Figure EV2. Ssa1 that co‐purified with Sgt2 in the His₆‐pull‐down assay accounted for < 17% of Sgt2‐associated TA.

1. Scheme of the His₆‐Sgt2 pull‐down assay to monitor TA loading onto Sgt2 used for the experiments in Fig 4C. 5 μM Ssa1 and 2 mM ATP were pre‐incubated in the absence (sample #1) or presence (sample #2) of 300 nM Strep‐Bos1 for 1 min, and further incubated for 10 min after addition of 500 nM His₆‐Sgt2. The mixture was incubated with Talon resin at 4°C for 10 min. All three possible complexes that can be immobilized on the resin via His₆‐Sgt2 are depicted. After washing the resin with high‐salt (500 mM NaCl) buffer, bound proteins were eluted with 300 mM imidazole.

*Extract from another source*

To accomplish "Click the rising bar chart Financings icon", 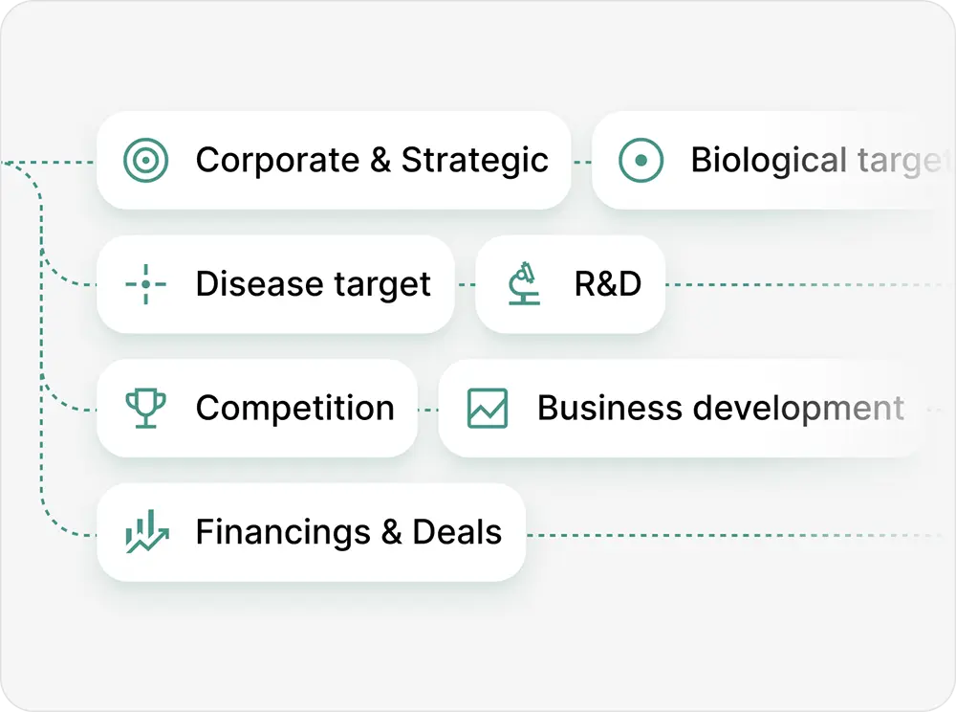I will coord(146,532).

2. Quantitative Western blot analysis of the amount of Ssa1 and Bos1 in the elution fractions from samples #1 and #2 in (A), using known concentrations of purified Ssa1 and strep‐Bos1. Proteins were detected with their corresponding secondary antibodies labeled with IRDye.
3. Quantified concentrations of Ssa1 and Bos1 that co‐purified with Sgt2 in the elution fractions: 8.2 nM Ssa1 in the absence of Bos1 (sample #1), and 32 nM Ssa1 and 180 nM Bos1 in the presence of Bos1 (sample #2). Values are reported as mean ± SD, with n ≥ 2.
4. Silver‐stained images of Sgt2·TA complexes reconstituted and purified as in panel (A) for wild‐type and mutant Sgt2. * denotes the Ssa1 band. Note that this gel was overdeveloped to visualize the presence of Ssa1.

Source data are available online for this figure.